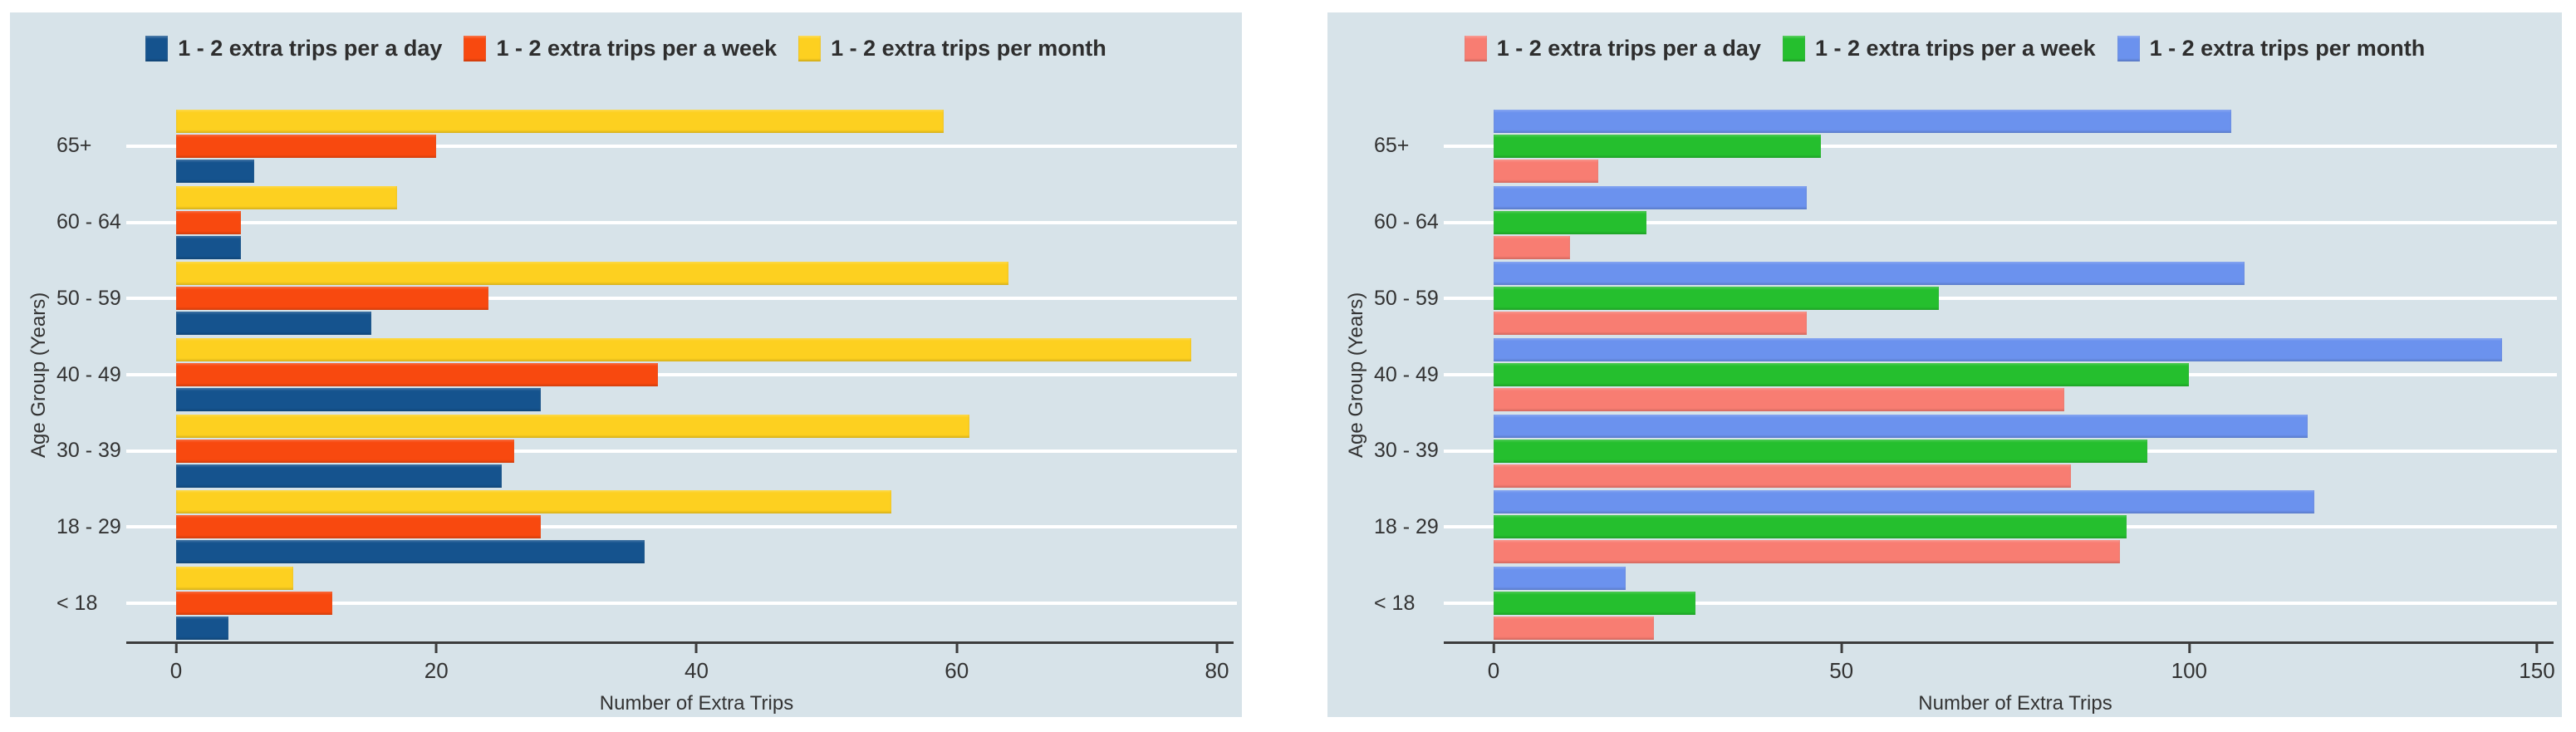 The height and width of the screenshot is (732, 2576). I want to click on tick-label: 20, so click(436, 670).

◆ ◆ ◆ ◆ ◆ ◆ ◆

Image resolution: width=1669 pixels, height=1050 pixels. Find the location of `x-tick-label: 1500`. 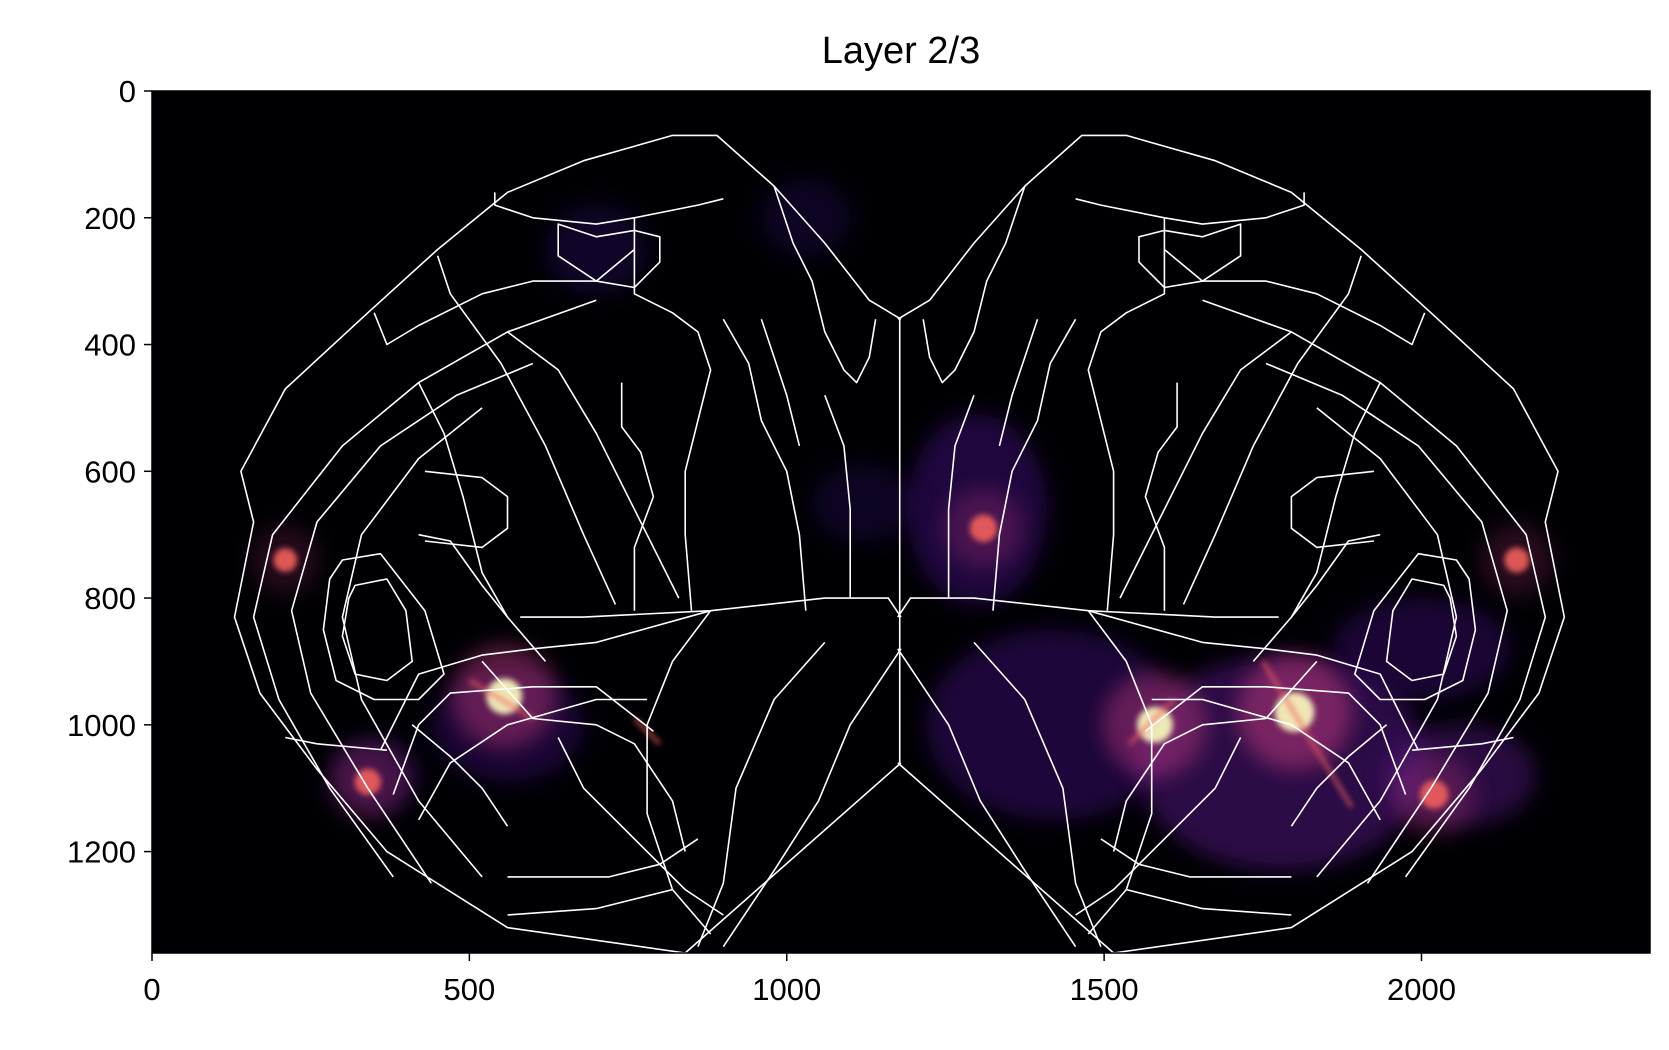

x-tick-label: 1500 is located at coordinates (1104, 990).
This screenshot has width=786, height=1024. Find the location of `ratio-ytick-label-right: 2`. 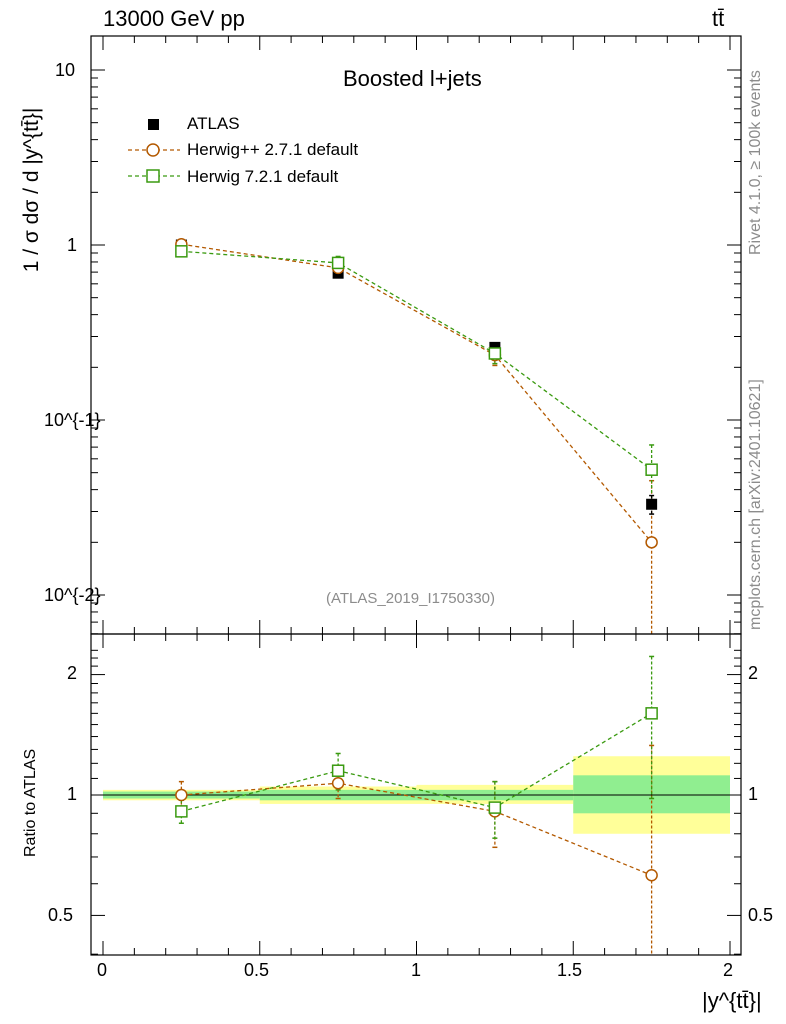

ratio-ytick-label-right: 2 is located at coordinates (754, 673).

◆ ◆ ◆ ◆ ◆ ◆ ◆

The problem => Present the lines starting at the one containing "Image resolution: width=1669" and ending at the one containing "ratio-ytick-label-right: 2 is" as a Markdown table with a "Row" column numbering each line and a "Content" column holding the line, omitting blank lines and leaving out the pictures.

Result =>
| Row | Content |
|---|---|
| 1 | Image resolution: width=1669 pixels, height=1050 pixels. Find the location of `x-tick-label: 1500`.  |
| 2 | x-tick-label: 1500 is located at coordinates (1104, 990). |
| 3 | This screenshot has width=786, height=1024. Find the location of `ratio-ytick-label-right: 2`.  |
| 4 | ratio-ytick-label-right: 2 is located at coordinates (754, 673). |